On rit encore quand le rédacteur en chef du supplément Cultura/s rappelle le rapport de censure qui a autorisé la publication : « Un roman stupide et déroutant, écrit sans rime ni raison. » Bon, très bien.
Eduardo Mendoza et Sergio Vila-Sanjuán à la librairie Documenta
Olga MérinosL'intrigue du roman, déjà cinquantenaire, se déroule entre 1917 et 1919, époque à laquelle la violence des organisations ouvrières et des tueurs à gages se radicalise. Les années de la fusillade des Rouges et Blancs, qui n'ont rien à voir avec la chaleur des peintures de Rusiñol : la Barcelone et la Catalogne que nous connaissons ont été réalisées « à coups de fusil », souligne Mendoza.

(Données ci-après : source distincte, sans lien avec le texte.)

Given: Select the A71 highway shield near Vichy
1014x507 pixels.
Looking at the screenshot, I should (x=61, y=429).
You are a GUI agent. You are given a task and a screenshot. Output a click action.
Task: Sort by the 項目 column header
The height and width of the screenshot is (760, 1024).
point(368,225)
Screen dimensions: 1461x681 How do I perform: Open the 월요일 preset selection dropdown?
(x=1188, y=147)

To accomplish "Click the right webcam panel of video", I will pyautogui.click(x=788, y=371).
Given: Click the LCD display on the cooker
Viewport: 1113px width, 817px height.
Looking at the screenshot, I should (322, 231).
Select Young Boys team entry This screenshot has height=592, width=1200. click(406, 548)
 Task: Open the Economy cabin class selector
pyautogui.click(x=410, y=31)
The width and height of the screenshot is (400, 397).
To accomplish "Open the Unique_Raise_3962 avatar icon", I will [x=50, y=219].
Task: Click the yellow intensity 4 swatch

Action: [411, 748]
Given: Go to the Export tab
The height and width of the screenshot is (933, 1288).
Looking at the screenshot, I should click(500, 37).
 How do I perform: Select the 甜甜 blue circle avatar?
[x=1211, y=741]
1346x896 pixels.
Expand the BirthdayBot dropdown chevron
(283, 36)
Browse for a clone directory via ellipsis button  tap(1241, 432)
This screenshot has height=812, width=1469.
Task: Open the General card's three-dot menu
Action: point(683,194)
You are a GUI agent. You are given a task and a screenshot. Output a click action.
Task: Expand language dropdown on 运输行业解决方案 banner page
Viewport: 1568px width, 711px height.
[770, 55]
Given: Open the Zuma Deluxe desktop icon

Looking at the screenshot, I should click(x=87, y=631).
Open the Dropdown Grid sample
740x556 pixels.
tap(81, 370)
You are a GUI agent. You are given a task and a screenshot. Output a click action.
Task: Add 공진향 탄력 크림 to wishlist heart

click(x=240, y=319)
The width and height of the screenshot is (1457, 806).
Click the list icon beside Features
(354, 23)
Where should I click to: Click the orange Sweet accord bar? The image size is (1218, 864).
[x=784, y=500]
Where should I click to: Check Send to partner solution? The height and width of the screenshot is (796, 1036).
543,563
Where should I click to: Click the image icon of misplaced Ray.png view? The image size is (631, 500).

Des coups de feu Mauser ont également accueilli George Orwell à son arrivée dans la ville en décembre 1936, l'incitant finalement à s'engager dans les Brigades internationales. Chaque année en juin, la CCCB organise des itinéraires littéraires à travers les ruelles gothiques en mémoire de l'écrivain britannique et de ses mémoires , Hommage à la Catalogne (1938). La promenade du jeudi, en anglais, était animée par le spécialiste Nick Lloyd, un enchantement si les travaux n'avaient pas, hélas, transformé La Rambla en une piste d'atterrissage américaine impraticable : les machines Caterpillar doivent survivre grâce aux mojitos des touristes. Le parcours s'est terminé au Café Moka, l'un des théâtres des fêtes de mai de 1937 ; vous savez, une guerre civile dans la guerre civile. Anarchistes contre staliniens, pour résumer maladroitement.
Lire aussiBien que resté dans l'ombre pendant des décennies, Orwell, auteur du dystopique 1984, réapparaît aujourd'hui comme un penseur clairvoyant pour sa défense de la liberté d'expression et sa dénonciation des dogmes et du totalitarisme. En ces temps difficiles, mieux vaut se réfugier dans des lieux sombres, remplis de petites choses belles, comme la poésie. Plus de vers, moins de poésie ! Ainsi, Carlos Zanón, après avoir gâché notre sieste du samedi, s'est largement rattrapé auprès de ceux qui étaient venus l'écouter à la librairie Nollegiu de Poblenou, en compagnie de son assistant, Xavier Vidal. Lors de la présentation de sa nouvelle anthologie, Trizas ( Espasa ), Zanón a lu des poèmes et raconté ses débuts dans sa vocation, à 22 ans ; s'il remporte un jour le prix Planeta, a-t-il déclaré, ce sera « pour récupérer l'argent dépensé en photocopies à l'époque ».
À noter également, au cours de cette semaine chargée, la fête organisée mardi à Ona pour célébrer le 35e anniversaire du Café Central et la pérennité de la maison d'édition fondée par Antoni Clapés et Víctor Sunyol. Vidal, le brillant libraire des frères Nollegiu, rejoint désormais le projet.